Coerentemente con ciò si rende urgente una profonda trasformazione delle priorità strategiche delle Agenzie di credito alla esportazione e delle istituzioni finanziarie internazionali a partire dalla Banca Mondiale. Pertanto chiediamo che:

- si riconfermi l’impegno preso dai Capi di stato e di Governo a Colonia e Okinawa per la definizione di linee guida ambientali di alto livello per le ECA e che tale decisione accompagnata da un impegno per l’inserimento del rispetto di diritti umani fondamentali e del lavoro, sia adottata in modo definitivo al G8 di Genova. Tali linee guida devono essere trasparenti, vincolanti e di alto livello, definendo di priorità che privilegino il sostegno a progetti e tecnologie sostenibili;

- Banca Mondiale ed ACE, sulla base dei criteri fissati dall’IPCC, introducano una metodologia di calcolo preventivo delle emissioni di gas serra per i progetti; un minimo del 20% del pacchetto dei prestiti nel settore energetico sia destinato, a progetti di energia rinnovabile, efficienza energetica e su piccola scala.

Inoltre che i governi del G8 si impegnino a promuovere la piena attuazione delle Linee Guida OCSE sulle Multinazionali ed il Global Compact e a promuovere e garantire il rispetto dei diritti umani fondamentali ,le norme fondamentali del lavoro e dell’ambiente. Ciò quale condizione per l’accesso agli incentivi pubblici agli investimenti diretti.

SICUREZZA NUCLEARE

Malgrado la spesa di circa due miliardi di dollari sostenuta da singoli governi occidentali e dalle istituzioni finanziarie multilaterali, molti reattori pericolosi continuano a funzionare in Europa orientale e nell'ex URSS e si continua a costruirne di nuovi in condizioni di rischio. Dunque, il G8 deve riconsiderare le strategie per la sicurezza nucleare, favorendo proposte di dismissione degli impianti pericolosi e di abbandono dell'energia atomica, specialmente nei Paesi con scarsi standard di sicurezza .

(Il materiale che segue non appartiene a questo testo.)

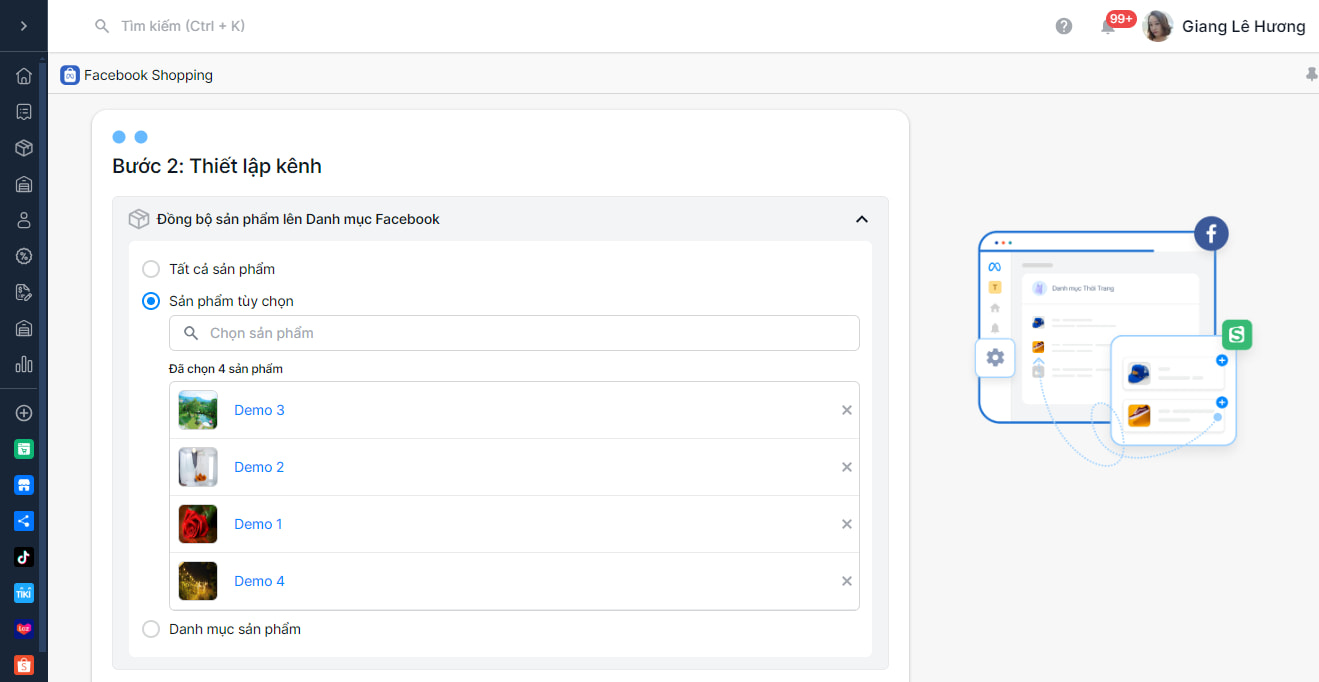Click the notifications bell icon
Viewport: 1319px width, 682px height.
click(1108, 27)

A tal fine chiediamo ai ministri dell’ambiente dei G8 di raccomandare a Genova :

- concordare un mutamento del mandato della BERS, perché sia in linea con quello della Banca Mondiale, escludendo i prestiti al settore nucleare a partire dal prestito per K2 e R4 in Ucraina individuando progetti energetici alternativi, che migliorino le condizioni economiche e di vita senza mettere a rischio l'ambiente. il Fondo Internazionale per la Dismissione dovrà poter essere utilizzato per la chiusura di reattori pericolosi

- pronunciarsi contro l'utilizzo di combustibile al plutonio per la produzione di energia e cancellando il piano che prevede il trasferimento in Russia dell'impianto di Hanau per la fabbricazione del Mox,

Le organizzazioni sindacali e le organizzazioni ambientaliste italiane chiedono che tali proposte vengano pienamente assunte dai Ministri dell’Ambiente del G8 e riportate poi al vertice G8 di Genova.